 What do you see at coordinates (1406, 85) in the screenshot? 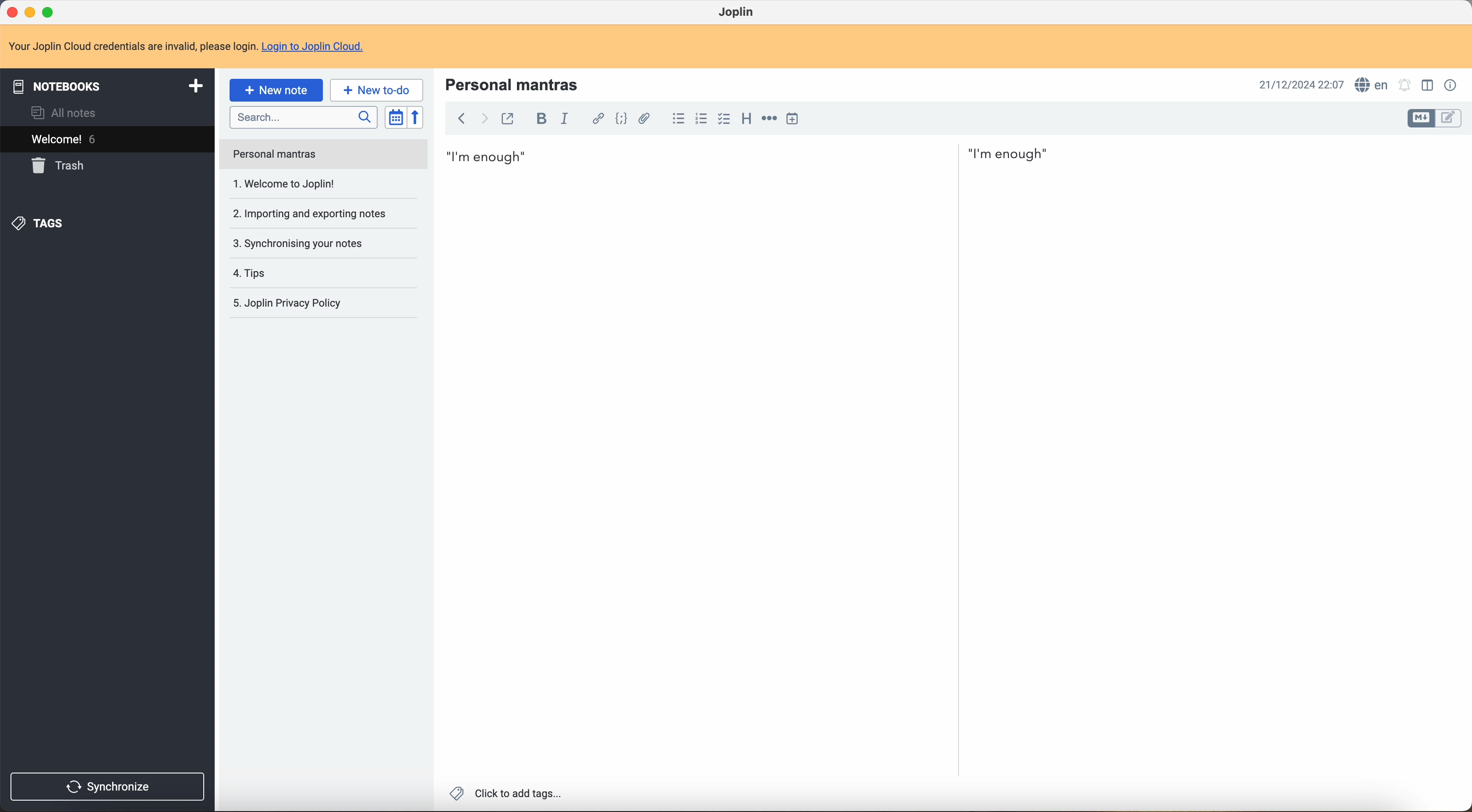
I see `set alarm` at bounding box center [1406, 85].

-*-

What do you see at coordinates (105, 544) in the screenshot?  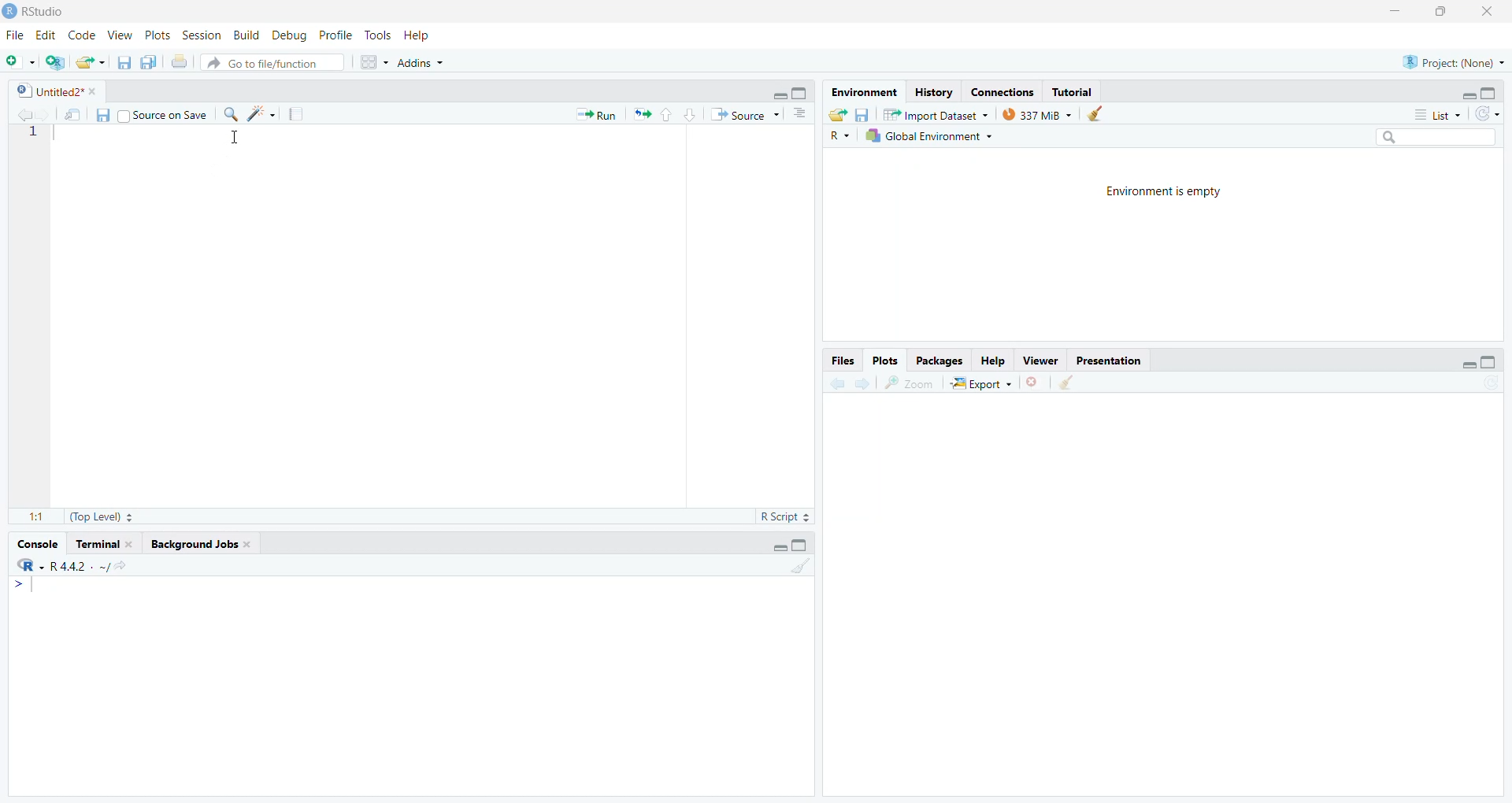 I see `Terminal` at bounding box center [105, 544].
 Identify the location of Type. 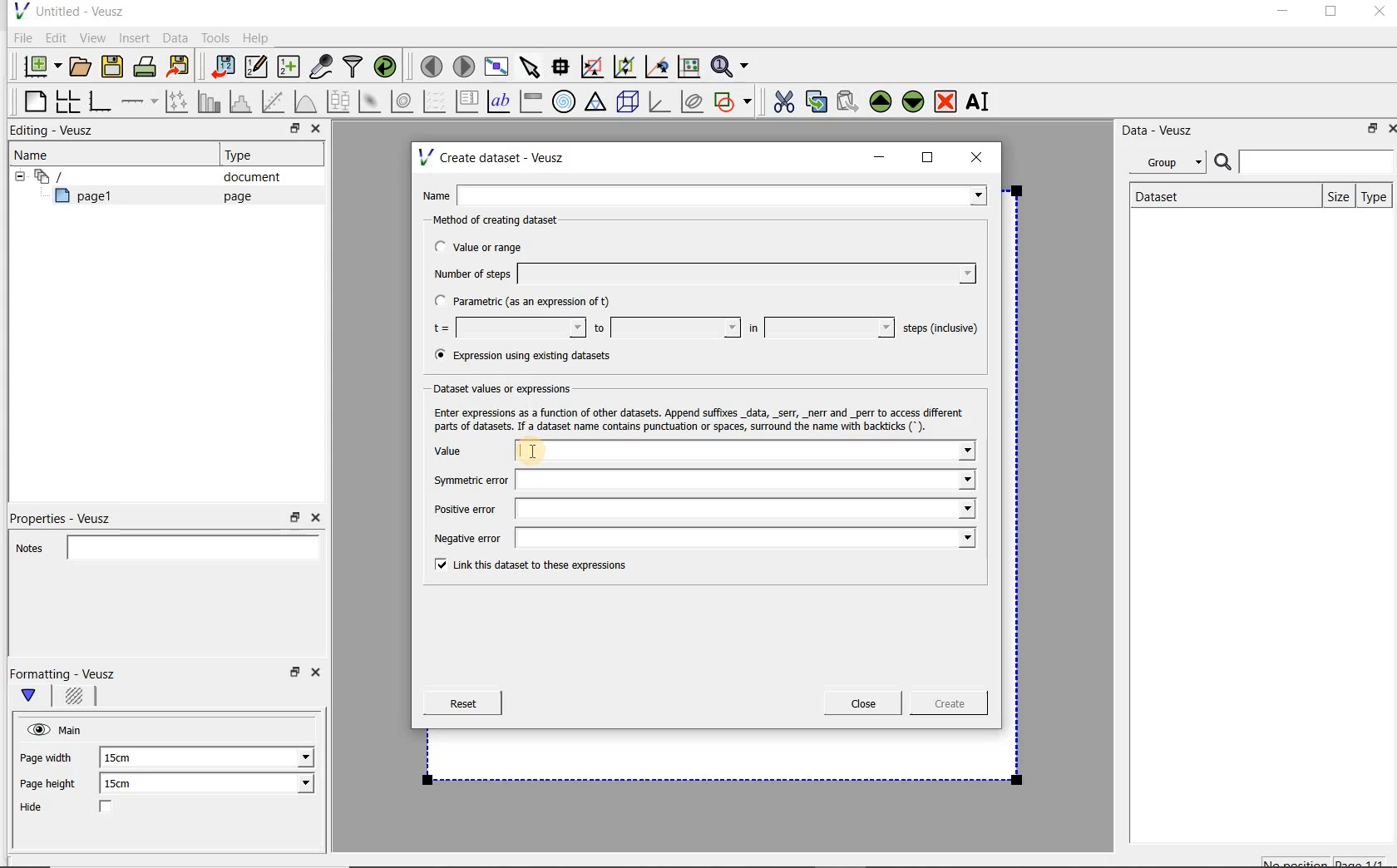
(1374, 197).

-*-

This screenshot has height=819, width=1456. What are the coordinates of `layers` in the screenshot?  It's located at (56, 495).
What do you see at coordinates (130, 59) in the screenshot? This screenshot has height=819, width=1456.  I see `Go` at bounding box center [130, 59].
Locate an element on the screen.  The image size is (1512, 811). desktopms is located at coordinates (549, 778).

-*-

WHAT IS BEING ASKED ->
Return every line of the material above that contains the string "height". Treat the match as case-sensitive.

RESPONSE ->
This screenshot has height=819, width=1456. What are the coordinates of `layers` in the screenshot?  It's located at (56, 495).
What do you see at coordinates (130, 59) in the screenshot? This screenshot has height=819, width=1456.  I see `Go` at bounding box center [130, 59].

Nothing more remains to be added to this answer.